A boa notícia é que, apesar da censura, que por sinal continua ativa na Rússia de Vladimir Putin, a voz das vítimas insiste em voltar à tona para assombrar os indiferentes. E agora com a potência da internet.
Desde o ano passado, a juventude russa começa a confrontar esse capítulo negro da história de seu país por meio de testemunhos de sobreviventes e imagens documentais disponíveis na rede. Com destaque para o filme de um popular blogueiro local, Yuri Dud, que bombou no YouTube: Kolyma — O Berço do Nosso Medo, sobre um dos mais célebres campos do Gulag, o situado em Kolyma, no extremo nordeste da Sibéria.
Mais conhecido como jornalista esportivo e entrevistador de TV, Dud resolveu mergulhar no passado justamente ao se defrontar com a ignorância de sua geração. Queria entender as causas do medo tão entranhado na geração dos seus avós, e como isso tem a ver com a passividade política dos russos no presente. Aos poucos, vários outros documentários sobre o tema começam também a chamar atenção, como a série Geração Gulag, do coletivo de mídia Coda.
E esse interesse não renasce apenas na Rússia. O canal de TV franco-alemão Arte, por exemplo, acaba de pôr no ar outro resgate valioso, uma série de três episódios chamada Goulag — Une Histoire Soviétique, do diretor Patrick Rotman.

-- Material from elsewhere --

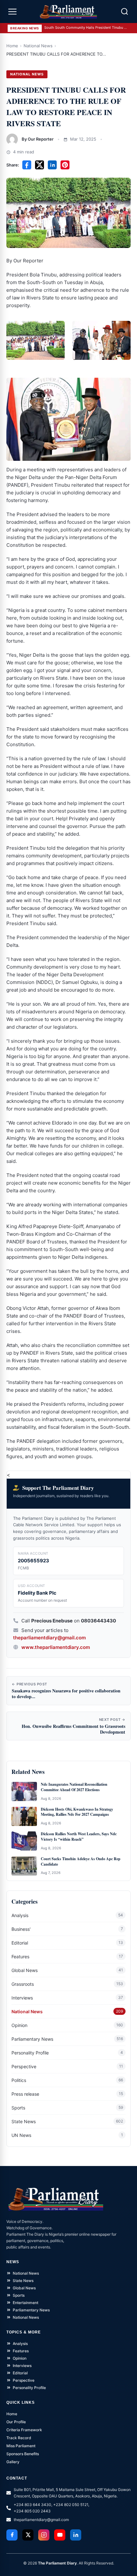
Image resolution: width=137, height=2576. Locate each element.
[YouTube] (59, 2535)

Apoiada em raras imagens e depoimentos da época, ela comprova que esse sistema de exterminação — provavelmente “o mais insano da história humana”, nas palavras de Rotman — não foi apenas muito mais abrangente e duradouro do que comumente se supõe, já que o último campo, chamado Perm-36, só foi fechado em 1987, durante a abertura política do governo de Mikhail Gorbachev. Mas tinha uma função também econômica tão importante quanto a da repressão política, pois o trabalho escravo dos prisioneiros foi o sustentáculo do programa de industrialização acelerada de Stalin.
A memória do Gulag — acrônimo em russo de Administração-Geral de Campos — também tem ganho espaço no mercado editorial. Depois da comovente coletânea de depoimentos sobre a vida sob o comunismo da jornalista Svetlana Aleksiévitch, intitulada O Fim do Homem Soviético, e publicada no Brasil em 2016, foi a vez da obra magistral do escritor Alexander Soljenítsyn, o mais contundente testemunho desse sistema de extermínio em massa, ganhar as livrarias brasileiras no ano passado numa primorosa nova edição da editora Carambaia.
Ou seja, com essa nova leva documental ninguém terá mais desculpas para ignorar o significado da foic e e do martelo. Nem o que acontece quando se delega ao Estado e a um partido único o direito de implantar na prática, e a qualquer custo, as teorias da utopia marxista. Em tempo: enquanto parte dos carrascos nazistas e seus crimes foram trazidos à Justiça nos Julgamentos de Nuremberg, os esbirros soviéticos permaneceram impunes.